By 苏剑林 | October 13, 2023
As is well-known, the standard loss for classification tasks is Cross Entropy (equivalent to Maximum Likelihood Estimation, or MLE). It is characterized by its simplicity and efficiency, but in certain scenarios, it reveals issues such as deviation from evaluation metrics and overconfidence. Correspondingly, there have been many improvement efforts. We have previously introduced some, such as "Revisiting the Class Imbalance Problem: Comparison and Connection between Weight Adjustment and Modified Loss", "How to Train Your Accuracy?", and "A Simple Solution to Mitigate Overconfidence in Cross Entropy". Since the training of Large Language Models (LLMs) can also be understood as a token-by-token classification task with cross-entropy as the default loss, these improvement works remain valuable in today's LLM-dominated era.
In this article, we introduce a work titled "EMO: Earth Mover Distance Optimization for Auto-Regressive Language Modeling". It proposes a new improved loss function, EMO, based on the principle of Optimal Transport, claiming to significantly improve the fine-tuning effects of LLMs. Let’s explore the details.
Suppose $p_i$ is the probability of the $i$-th category predicted by the model, $i=1,2,\dots,n$, and $t$ is the target category. The cross-entropy loss is:
\begin{equation}\mathcal{L} = - \log p_t\end{equation}If the label $t$ is represented as a distribution $\tau$ in one-hot form (i.e., $\tau_t=1, \tau_i=0$ for $i \neq t$ and $i \in [1,n]$), it can be rewritten as:
\begin{equation}\mathcal{L} = - \sum_i \tau_i \log p_i\end{equation}This form also applies to non-one-hot labels $\tau$ (i.e., soft labels), and it is equivalent to optimizing the KL divergence between $\tau$ and $p$:
\begin{equation}KL(\tau\Vert p) = \sum_i \tau_i\log \frac{\tau_i}{p_i} = \color{skyblue}{\sum_i \tau_i\log \tau_i} - \sum_i \tau_i\log p_i\end{equation}When $\tau$ is given, the first term on the far right is a constant, so the objective is equivalent to cross-entropy.
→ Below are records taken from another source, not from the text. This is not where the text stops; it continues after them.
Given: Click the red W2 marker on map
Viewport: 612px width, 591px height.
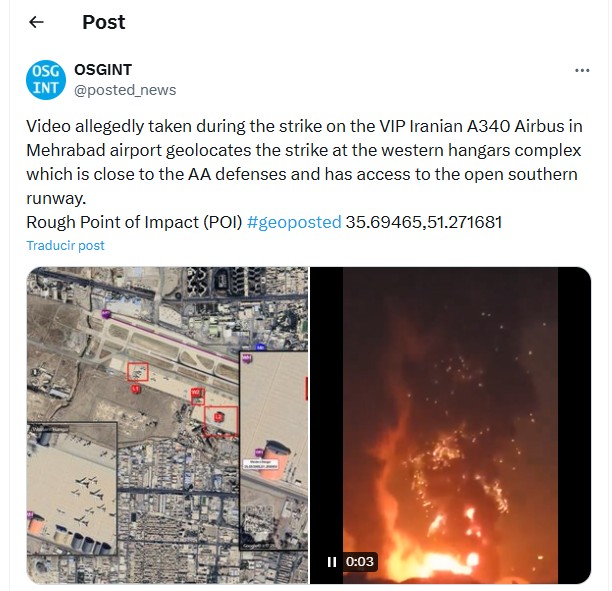Looking at the screenshot, I should pos(196,392).
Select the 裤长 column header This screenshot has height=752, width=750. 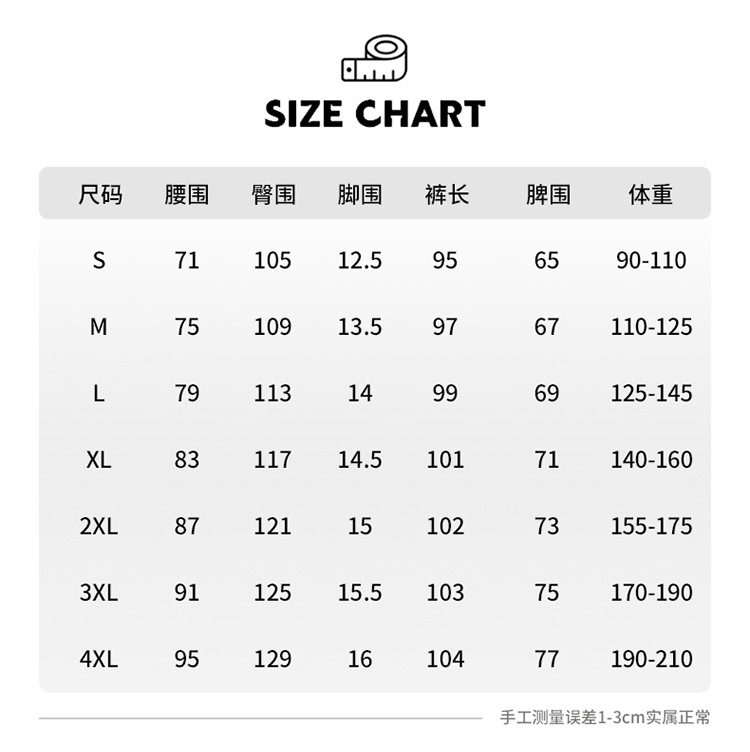pos(446,195)
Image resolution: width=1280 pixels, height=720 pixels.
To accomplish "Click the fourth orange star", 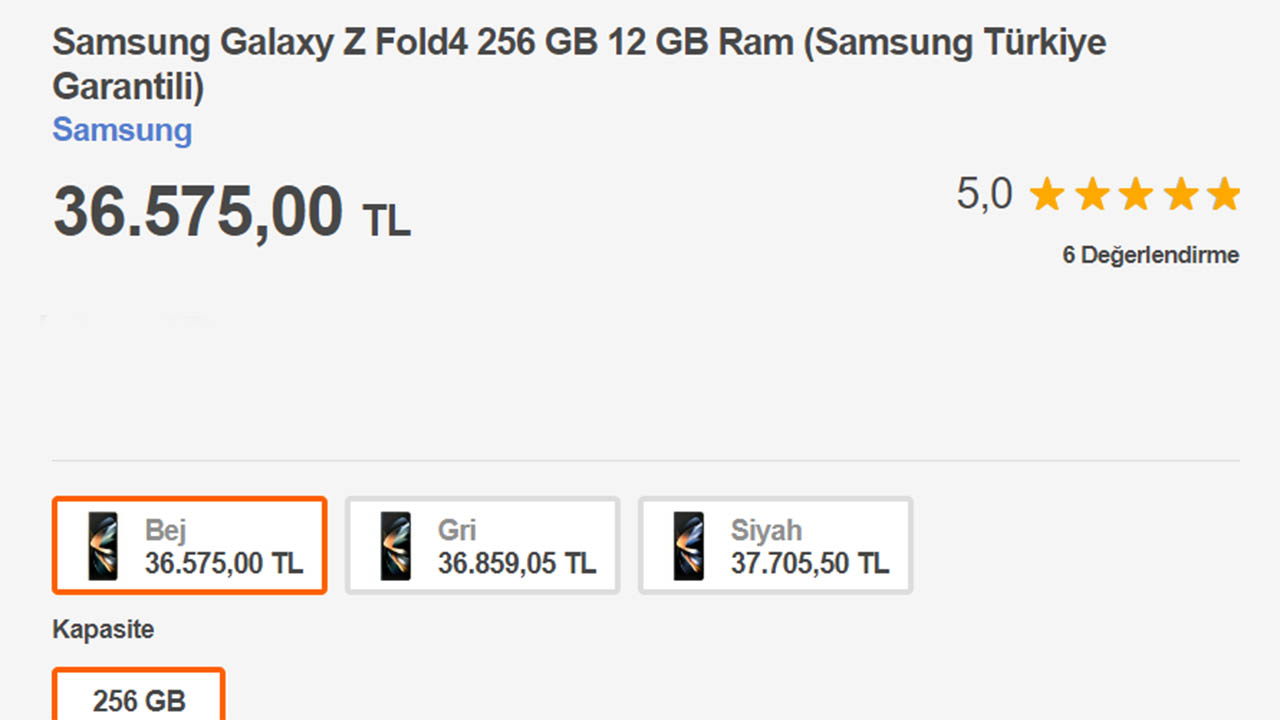I will (1179, 194).
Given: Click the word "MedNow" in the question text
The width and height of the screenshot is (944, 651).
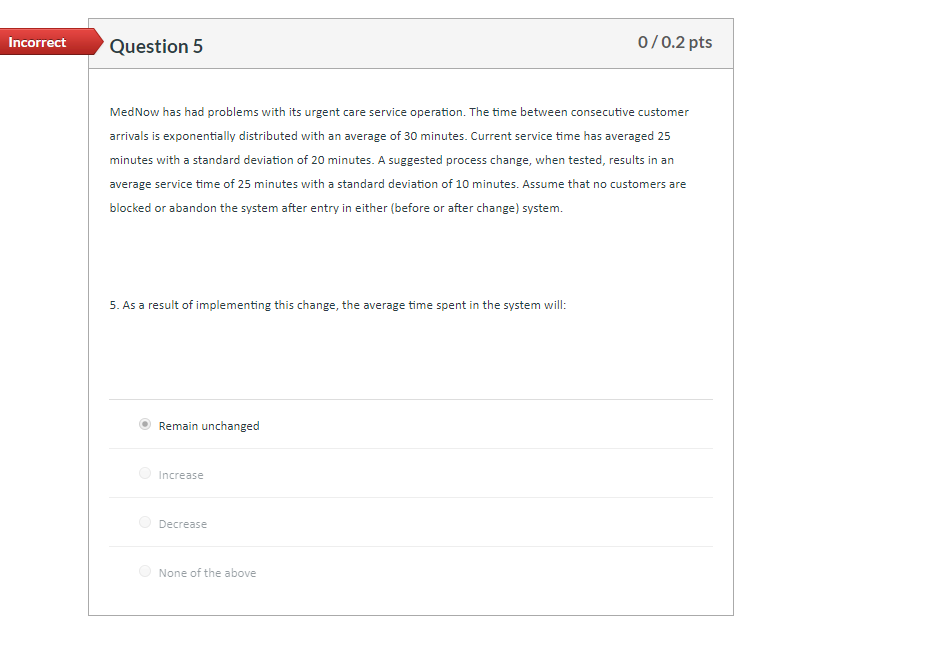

This result indicates that when we perform MLE, or use cross-entropy as a loss, we are essentially minimizing the KL divergence between the target distribution and the predicted distribution. Since the general generalization of KL divergence is f-divergence (see "Introduction to f-GAN: The Production Workshop of GAN Models"), it is natural to think that switching to other f-divergences might have an improvement effect. Indeed, many works have followed this path. For example, the method introduced in "A Simple Solution to Mitigate Overconfidence in Cross Entropy" takes "Total Variation distance" (also a type of f-divergence) as its starting point.
However, every f-divergence has more or less some issues. When it comes to the ideal metric between probability distributions, the "Earth Mover's Distance (EMD)" based on Optimal Transport ideas stands out. Readers unfamiliar with this can refer to the author's previous post "From Wasserstein Distance and Duality Theory to WGAN".
Simply put, the Earth Mover's Distance is defined as the optimal transport cost between two distributions:
\begin{equation}\mathcal{C}[p,\tau]=\inf_{\gamma\in \Pi[p,\tau]} \sum_{i,j} \gamma_{i,j} c_{i,j} \end{equation}Substituting $\gamma\in \Pi[p,\tau]$ means that $\gamma$ is any joint distribution with $p$ and $\tau$ as marginal distributions. $c_{i,j}$ is a pre-specified cost function representing the "cost of transporting from $i$ to $j$." $\inf$ is the infimum, meaning that the lowest transportation cost is used as the measure of difference between $p$ and $\tau$. Just as switching from vanilla GANs based on f-divergence to Wasserstein GANs based on optimal transport yields better convergence properties, we hope that replacing the classification loss with the W-distance between two distributions will also lead to better results.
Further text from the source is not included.